Su carrera futbolística no era meteórica, pero disfrutaba jugando con sus compañeras del colegio. Sin embargo, un día de 2010, Kayla se cae, inexplicablemente, al suelo. No fue una entrada, no fue un mareo, simplemente perdió la sensibilidad de sus piernas y cayó.
Tras varias pruebas y escáneres cerebrales, el 10 de octubre de 2010, la familia Montgomery recibe los resultados de las pruebas: Kayla tiene Esclerosis Múltiple, una enfermedad sin cura que provoca que el sistema nervioso sea atacado por las propias células inmunitarias.
En el caso de Kayla, estuvo ocho meses sin sensibilidad en las piernas, hasta que poco a poco, gracias a los medicamentos existentes hoy en día y que mitigan el avance de la enfermedad, se pudo recuperar.
Sin embargo, lo más sorprendente estaba por venir. Kayla tuvo que dejar el fútbol, y comenzó a correr con el equipo de su universidad. Pero Kayla tenía una particularidad frente a sus compañeros: cuando corría, no sentía las piernas. No sentía dolor, no sentía cansancio, agujetas… Nada.
La explicación tiene que ver con la idiosincrasia de su enfermedad: cuanto mayor es su temperatura corporal, menor es la sensibilidad de cintura para abajo. Así que, como ya habrás podido imaginar, cuando Kayla finalizaba una carrera y llegaba a meta, se caía.

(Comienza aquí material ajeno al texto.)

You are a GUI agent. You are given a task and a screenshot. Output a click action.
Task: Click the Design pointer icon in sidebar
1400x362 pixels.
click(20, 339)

Ahí, ni un metro más allá de la línea de meta, se encontraba siempre el que era su entrenador, amigo y principal apoyo en la aventura: su entrenador Patrick Cromwell. Él era el encargado de coger en volandas a Kayla y llevarla a una zona apartada de la pista, donde le aplicaba hielo local para bajar rápidamente su temperatura corporal y que pudiera volver a andar y, en la mayoría de los casos, recoger su medalla de campeona.
Y, como si de una película con final feliz se tratara, hubo una última carrera en su club universitario. Un último día tras el que no vería más a su entrenador de los últimos cuatro años. Ese día, Kayla, al poco de empezar la carrera, se tropezó y se fue de bruces al suelo.

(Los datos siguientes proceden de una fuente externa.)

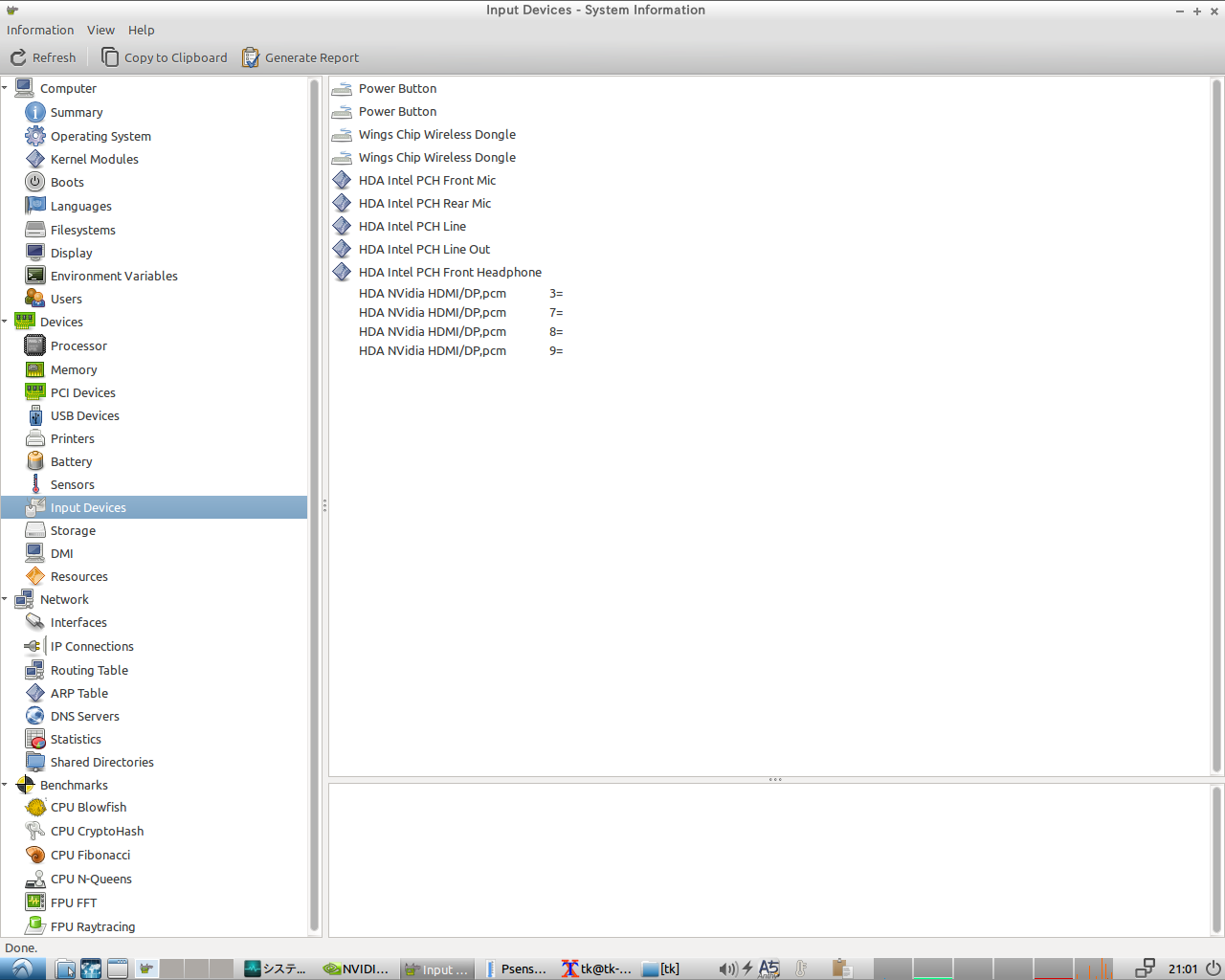The height and width of the screenshot is (980, 1225).
Task: Click the Sensors thermometer icon
Action: pyautogui.click(x=35, y=484)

Por suerte, la carrera acababa de comenzar y aún tenía sensibilidad en las piernas, así que se levantó, cogió al grupo, se puso en cabeza y, al puro estilo de película americana, ganó la carrera para dedicárselo a su entrenador.
Hoy, Kayla sigue corriendo, y, de hecho, es la atleta más rápida del estado de Carolina del Norte. Entre los motivos de por qué lo sigue haciendo no hay que ir mucho más allá de su principal pensamiento: "Lo hago porque me hace feliz; me hace sentir normal".